[Opening Records to process section]

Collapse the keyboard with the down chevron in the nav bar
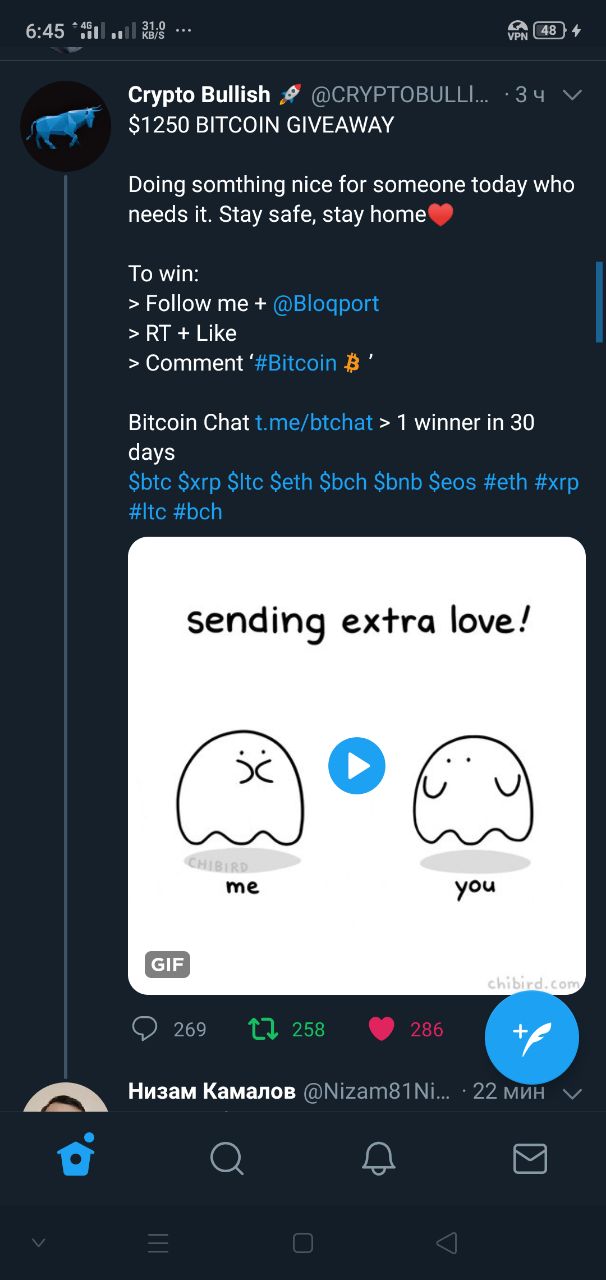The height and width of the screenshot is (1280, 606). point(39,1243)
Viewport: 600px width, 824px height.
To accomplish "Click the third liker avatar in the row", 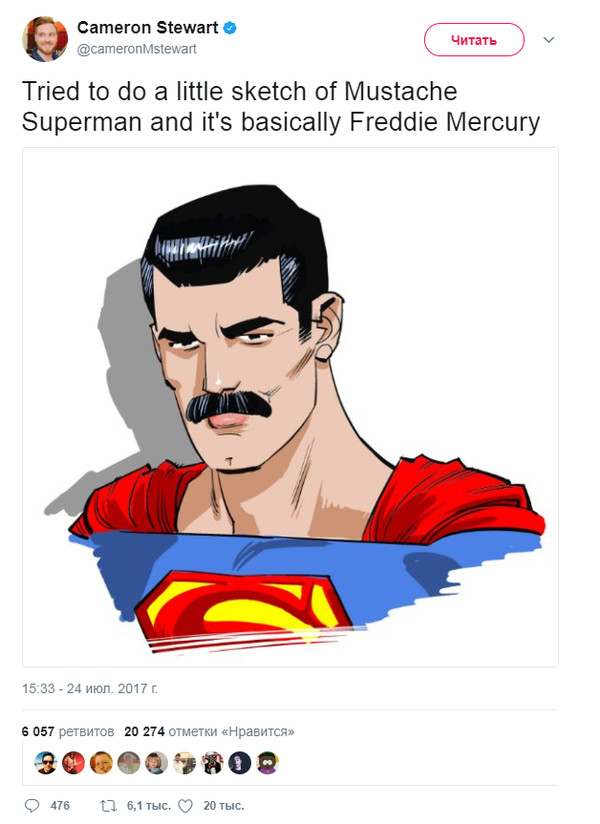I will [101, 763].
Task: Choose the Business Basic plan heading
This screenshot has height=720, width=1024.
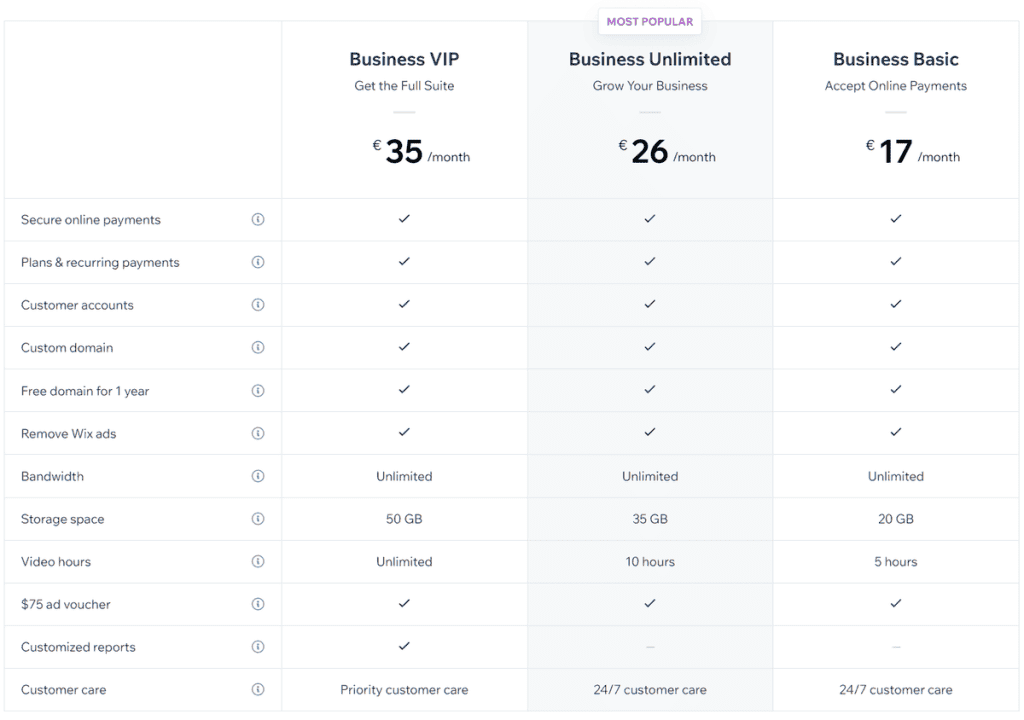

[Closing Records to process section]

Task instructions –
From the line containing "Task: Choose the Business Basic plan heading" through the end of the entries, quote each line exactly and nothing else, excluding all pictures.

Expected answer –
Task: Choose the Business Basic plan heading
This screenshot has height=720, width=1024.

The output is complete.